▸ **Extracted material**
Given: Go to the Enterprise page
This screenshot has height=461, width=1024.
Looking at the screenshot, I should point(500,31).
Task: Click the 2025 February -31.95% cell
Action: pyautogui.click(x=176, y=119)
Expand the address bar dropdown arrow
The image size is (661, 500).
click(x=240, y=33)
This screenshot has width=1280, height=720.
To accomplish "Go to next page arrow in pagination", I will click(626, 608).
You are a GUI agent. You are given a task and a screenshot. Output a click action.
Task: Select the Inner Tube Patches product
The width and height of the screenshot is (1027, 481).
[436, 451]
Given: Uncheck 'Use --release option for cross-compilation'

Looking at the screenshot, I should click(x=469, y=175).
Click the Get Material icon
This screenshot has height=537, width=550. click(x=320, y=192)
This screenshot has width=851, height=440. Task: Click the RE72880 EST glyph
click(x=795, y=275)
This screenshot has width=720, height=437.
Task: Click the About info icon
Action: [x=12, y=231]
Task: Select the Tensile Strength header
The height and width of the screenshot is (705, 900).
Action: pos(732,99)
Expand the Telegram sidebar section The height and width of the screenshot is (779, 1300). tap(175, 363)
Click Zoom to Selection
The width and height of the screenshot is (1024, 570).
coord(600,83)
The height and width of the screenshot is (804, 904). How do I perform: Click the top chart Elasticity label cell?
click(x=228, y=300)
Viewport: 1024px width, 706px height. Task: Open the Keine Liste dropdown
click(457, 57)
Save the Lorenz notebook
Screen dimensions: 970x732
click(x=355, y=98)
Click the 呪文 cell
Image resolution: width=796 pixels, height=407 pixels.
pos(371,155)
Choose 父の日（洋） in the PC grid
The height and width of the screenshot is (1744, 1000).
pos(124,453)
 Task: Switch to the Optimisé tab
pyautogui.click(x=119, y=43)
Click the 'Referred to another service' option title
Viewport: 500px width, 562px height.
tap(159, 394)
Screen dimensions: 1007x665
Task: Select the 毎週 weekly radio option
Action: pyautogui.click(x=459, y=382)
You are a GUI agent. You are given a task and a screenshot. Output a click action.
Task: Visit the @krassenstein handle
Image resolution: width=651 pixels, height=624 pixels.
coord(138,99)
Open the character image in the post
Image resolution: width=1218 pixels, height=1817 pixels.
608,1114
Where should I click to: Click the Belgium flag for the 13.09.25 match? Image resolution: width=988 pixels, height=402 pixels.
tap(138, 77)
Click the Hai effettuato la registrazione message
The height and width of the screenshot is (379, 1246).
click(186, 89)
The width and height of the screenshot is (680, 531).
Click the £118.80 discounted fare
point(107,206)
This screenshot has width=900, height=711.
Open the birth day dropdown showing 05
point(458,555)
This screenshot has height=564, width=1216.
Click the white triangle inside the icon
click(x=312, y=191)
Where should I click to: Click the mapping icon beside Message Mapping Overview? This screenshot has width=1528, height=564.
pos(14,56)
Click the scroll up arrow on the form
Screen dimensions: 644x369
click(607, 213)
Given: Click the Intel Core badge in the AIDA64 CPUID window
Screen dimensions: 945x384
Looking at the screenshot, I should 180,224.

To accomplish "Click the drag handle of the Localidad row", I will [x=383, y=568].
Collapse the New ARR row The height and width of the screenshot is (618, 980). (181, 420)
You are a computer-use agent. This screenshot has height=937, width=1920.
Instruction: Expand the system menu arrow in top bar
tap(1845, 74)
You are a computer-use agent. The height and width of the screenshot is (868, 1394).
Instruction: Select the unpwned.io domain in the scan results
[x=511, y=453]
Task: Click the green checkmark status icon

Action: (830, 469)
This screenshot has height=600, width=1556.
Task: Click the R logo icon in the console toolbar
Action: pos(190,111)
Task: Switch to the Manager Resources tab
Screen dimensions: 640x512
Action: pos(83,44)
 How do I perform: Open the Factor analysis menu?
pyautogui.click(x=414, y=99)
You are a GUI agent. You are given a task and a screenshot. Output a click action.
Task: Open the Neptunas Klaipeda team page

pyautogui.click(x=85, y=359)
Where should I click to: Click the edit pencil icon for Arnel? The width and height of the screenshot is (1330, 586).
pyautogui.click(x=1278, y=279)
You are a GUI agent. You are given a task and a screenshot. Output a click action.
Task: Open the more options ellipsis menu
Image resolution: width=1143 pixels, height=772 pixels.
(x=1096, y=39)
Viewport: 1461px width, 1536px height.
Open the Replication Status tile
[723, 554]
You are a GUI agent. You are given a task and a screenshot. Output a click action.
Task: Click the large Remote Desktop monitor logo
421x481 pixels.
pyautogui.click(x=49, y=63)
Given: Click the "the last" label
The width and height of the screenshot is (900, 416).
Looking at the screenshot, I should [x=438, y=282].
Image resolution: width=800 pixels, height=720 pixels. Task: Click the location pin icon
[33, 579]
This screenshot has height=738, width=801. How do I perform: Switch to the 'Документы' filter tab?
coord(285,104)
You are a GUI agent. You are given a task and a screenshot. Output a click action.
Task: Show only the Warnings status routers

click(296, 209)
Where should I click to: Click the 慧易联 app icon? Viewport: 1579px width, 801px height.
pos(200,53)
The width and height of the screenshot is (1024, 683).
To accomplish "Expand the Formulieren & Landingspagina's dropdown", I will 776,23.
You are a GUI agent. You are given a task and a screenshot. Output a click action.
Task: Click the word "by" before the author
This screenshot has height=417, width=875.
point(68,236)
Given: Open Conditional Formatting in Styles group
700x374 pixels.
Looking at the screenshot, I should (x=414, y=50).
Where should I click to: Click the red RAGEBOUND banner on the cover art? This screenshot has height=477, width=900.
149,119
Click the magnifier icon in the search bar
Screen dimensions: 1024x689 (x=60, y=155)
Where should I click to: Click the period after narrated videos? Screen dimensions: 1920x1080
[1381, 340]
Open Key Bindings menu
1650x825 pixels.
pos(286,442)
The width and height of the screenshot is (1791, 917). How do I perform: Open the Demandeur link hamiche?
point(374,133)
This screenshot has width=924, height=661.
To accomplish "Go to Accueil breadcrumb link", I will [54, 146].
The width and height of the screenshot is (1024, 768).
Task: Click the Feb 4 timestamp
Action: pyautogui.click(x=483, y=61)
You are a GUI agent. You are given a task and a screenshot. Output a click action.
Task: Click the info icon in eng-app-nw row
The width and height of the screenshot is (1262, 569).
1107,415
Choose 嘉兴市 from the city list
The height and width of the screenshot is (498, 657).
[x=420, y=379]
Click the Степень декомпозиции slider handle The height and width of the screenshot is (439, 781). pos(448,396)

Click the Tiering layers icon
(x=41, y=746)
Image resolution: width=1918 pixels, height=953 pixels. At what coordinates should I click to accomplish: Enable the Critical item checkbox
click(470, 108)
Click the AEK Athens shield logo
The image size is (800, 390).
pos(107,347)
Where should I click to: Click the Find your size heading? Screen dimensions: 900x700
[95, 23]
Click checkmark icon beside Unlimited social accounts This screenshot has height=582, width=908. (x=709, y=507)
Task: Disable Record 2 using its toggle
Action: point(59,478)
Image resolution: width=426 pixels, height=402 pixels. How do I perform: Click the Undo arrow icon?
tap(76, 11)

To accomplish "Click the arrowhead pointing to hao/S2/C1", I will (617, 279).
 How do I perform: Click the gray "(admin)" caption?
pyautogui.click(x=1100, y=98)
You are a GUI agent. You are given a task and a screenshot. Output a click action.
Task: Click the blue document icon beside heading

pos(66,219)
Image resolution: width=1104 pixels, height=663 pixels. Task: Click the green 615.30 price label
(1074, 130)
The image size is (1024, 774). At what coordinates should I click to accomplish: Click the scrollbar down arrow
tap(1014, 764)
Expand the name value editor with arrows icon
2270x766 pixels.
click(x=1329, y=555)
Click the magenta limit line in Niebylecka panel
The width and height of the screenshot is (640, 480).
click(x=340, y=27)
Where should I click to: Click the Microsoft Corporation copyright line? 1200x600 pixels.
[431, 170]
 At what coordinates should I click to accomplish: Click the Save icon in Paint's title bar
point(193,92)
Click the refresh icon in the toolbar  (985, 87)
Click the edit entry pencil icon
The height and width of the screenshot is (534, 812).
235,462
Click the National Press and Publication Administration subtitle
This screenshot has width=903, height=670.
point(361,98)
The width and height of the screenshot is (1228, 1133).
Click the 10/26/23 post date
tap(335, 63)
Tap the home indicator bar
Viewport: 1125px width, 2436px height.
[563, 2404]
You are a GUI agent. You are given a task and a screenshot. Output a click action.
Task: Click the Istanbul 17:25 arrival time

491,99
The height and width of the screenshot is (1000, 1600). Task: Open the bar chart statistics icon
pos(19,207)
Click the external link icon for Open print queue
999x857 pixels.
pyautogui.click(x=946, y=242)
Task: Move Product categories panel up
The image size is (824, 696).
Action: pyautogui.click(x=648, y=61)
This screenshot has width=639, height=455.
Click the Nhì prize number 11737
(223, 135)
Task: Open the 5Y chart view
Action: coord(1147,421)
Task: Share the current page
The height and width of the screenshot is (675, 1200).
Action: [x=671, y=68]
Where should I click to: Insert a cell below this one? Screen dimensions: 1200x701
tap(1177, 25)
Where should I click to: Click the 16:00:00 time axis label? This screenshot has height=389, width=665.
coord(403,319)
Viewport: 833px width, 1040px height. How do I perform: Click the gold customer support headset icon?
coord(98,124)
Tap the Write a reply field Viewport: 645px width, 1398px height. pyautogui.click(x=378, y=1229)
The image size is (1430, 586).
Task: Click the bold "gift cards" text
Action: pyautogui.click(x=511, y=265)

▸ **Task instructions**
To answer, copy each line from the material above that has the word "computer".

▸ **Result of this task**
You are a computer-use agent. This screenshot has height=937, width=1920.
You are a computer-use agent. The height and width of the screenshot is (868, 1394).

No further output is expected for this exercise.